MANILA -- The Philippine central bank cut the reserve requirement ratio for commercial banks to free up cash and help an economy that has grown at its slowest pace in four years.
Bangko Sentral ng Pilipinas Governor Benjamin Diokno said on Thursday the reduction -- by 200 basis points to 16% -- in cash reserves will be implemented in three phases through July, freeing up nearly 200 billion pesos ($3.8 billion) in liquidity for economic activity.
The new reserve requirement applies only to universal and commercial banks. The cash reserve ratios for other lenders, such as thrift banks and rural banks, which have a separate reserve requirement, will be tackled next week, Diokno said.

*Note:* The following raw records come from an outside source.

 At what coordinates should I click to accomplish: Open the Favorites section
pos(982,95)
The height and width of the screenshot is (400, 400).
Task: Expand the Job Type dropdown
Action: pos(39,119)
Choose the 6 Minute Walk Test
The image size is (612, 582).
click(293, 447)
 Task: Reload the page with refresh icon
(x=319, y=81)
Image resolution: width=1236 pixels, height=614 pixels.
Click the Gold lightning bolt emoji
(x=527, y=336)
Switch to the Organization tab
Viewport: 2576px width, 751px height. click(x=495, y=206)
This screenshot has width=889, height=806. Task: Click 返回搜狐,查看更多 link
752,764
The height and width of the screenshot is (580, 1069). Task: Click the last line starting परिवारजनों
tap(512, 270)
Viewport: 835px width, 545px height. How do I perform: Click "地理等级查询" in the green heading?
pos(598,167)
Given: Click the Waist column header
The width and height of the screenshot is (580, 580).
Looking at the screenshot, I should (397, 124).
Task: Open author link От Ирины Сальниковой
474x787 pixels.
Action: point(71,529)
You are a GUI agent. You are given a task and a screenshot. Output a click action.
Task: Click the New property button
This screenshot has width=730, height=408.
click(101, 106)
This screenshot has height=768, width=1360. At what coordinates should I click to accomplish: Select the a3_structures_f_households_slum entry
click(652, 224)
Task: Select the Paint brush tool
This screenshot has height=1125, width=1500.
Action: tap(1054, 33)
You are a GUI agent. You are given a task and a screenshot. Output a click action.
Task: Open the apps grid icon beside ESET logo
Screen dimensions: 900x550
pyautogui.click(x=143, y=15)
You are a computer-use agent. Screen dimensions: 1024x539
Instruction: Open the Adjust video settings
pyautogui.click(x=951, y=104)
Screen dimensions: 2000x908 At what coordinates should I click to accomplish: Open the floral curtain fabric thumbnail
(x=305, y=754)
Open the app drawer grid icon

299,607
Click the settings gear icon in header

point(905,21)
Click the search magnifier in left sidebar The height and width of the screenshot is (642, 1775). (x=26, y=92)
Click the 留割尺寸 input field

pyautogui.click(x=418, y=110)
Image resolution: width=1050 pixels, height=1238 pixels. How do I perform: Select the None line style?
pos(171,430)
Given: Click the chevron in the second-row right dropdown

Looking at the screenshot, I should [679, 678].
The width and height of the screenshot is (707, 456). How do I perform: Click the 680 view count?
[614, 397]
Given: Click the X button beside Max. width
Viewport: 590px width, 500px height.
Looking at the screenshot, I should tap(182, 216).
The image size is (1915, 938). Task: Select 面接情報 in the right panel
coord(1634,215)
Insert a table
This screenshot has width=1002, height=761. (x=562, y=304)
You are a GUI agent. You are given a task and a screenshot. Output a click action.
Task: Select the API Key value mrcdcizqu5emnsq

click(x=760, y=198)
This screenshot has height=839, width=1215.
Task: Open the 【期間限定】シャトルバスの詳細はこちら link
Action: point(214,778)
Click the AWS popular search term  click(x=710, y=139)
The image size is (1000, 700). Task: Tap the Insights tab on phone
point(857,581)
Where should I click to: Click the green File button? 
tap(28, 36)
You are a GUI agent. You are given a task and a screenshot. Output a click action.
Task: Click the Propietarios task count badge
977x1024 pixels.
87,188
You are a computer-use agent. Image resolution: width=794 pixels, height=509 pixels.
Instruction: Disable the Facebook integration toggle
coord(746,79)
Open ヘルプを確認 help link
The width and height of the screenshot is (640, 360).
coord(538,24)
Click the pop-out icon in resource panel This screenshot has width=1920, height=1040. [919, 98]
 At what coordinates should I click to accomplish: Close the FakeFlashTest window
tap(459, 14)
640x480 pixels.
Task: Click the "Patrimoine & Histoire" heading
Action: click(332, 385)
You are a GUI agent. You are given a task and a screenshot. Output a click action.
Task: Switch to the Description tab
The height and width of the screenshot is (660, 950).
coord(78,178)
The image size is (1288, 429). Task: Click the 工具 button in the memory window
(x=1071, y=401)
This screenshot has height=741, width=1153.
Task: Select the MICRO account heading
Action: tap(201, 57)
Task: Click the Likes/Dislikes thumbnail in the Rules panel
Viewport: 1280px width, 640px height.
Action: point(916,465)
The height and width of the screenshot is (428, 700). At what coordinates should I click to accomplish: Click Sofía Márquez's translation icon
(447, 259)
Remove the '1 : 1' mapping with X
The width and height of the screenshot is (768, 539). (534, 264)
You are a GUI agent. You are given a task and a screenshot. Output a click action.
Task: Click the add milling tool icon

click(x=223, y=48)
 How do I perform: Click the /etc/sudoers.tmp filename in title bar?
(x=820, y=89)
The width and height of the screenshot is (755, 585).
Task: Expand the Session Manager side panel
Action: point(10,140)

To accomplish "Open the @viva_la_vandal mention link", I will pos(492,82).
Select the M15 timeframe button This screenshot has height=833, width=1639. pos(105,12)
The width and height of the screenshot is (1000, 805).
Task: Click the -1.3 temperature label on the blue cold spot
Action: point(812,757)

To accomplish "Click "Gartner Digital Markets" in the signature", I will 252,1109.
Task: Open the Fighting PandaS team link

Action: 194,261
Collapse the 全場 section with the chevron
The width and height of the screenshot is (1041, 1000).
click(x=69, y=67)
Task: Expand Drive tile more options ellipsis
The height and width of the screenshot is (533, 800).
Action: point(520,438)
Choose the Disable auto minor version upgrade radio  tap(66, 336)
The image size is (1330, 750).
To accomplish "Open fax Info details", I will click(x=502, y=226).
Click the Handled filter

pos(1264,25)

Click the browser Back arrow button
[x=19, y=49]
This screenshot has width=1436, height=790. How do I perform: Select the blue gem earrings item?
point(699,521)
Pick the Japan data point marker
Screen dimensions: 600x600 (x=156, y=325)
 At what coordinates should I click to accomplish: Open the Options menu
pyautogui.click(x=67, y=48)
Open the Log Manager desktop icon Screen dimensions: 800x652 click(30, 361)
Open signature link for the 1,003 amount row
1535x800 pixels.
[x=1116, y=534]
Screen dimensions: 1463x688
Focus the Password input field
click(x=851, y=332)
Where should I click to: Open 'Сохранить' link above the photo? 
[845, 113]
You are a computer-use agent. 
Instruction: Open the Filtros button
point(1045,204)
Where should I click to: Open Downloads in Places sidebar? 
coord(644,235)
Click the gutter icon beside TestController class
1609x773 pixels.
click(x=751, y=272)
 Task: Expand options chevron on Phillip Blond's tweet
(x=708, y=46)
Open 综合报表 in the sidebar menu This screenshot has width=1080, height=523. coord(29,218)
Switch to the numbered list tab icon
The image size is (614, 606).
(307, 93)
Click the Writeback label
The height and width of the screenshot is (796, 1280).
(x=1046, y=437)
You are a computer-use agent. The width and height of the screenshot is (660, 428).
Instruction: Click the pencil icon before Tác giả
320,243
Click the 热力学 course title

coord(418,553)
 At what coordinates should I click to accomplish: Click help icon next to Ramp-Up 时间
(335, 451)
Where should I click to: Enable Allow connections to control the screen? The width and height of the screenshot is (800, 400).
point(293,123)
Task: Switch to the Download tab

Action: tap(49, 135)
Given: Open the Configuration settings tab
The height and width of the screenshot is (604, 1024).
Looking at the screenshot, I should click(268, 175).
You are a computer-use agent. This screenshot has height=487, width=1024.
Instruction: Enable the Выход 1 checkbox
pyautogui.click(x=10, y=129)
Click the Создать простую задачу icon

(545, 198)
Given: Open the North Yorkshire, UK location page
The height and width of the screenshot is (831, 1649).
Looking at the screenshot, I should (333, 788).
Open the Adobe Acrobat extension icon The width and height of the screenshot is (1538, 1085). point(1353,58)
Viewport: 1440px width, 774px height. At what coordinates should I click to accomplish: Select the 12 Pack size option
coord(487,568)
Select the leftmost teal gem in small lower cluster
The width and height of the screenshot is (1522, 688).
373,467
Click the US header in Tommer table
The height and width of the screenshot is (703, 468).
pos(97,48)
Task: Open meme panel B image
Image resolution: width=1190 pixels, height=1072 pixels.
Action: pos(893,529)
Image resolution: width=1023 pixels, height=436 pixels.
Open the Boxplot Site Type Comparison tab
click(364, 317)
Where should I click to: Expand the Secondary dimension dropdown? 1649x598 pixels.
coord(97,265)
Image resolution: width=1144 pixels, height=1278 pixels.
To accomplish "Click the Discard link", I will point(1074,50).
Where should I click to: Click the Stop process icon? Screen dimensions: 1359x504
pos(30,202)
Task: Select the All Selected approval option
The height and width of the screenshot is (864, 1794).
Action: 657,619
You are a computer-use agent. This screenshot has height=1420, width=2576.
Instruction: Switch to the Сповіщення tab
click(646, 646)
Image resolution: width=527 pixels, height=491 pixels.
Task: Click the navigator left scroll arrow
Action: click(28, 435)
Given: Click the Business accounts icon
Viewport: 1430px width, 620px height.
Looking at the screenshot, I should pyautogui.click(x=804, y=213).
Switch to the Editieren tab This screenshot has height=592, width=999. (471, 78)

The Philippines' reserve requirement is one of the highest in the world, and the adjustment comes a week after the government reported the country's economy expanded at a four-year low -- to 5.6% -- in the first three months of 2019 amid a budget row that froze public spending on infrastructure early this year.
Just hours after last week's gross domestic product report, the BSP lowered its benchmark rate by 25 basis points to 4.5%, the first cut in nearly seven years. In 2016, the central bank cut its policy rate by 100 basis points to 3% when it shifted to a different interest rate system, but it said at the time that the move was an operational adjustment.
Ruben Carlo Asuncion, chief economist at UnionBank of the Philippines, said Thursday's move bodes well for the financial system and would help stimulate the economy.
"The cut is a very welcome development," Asuncion said. "It will definitely help and contribute to growth through added liquidity for more economic activities and expansion."
The move is in line with the central bank's goal to reduce the cash reserve ratio of banks to single digits by 2023. In 2018, Diokno's predecessor, the late Governor Nestor Espenilla, also cut banks' reserve requirement ratio by 200 basis points.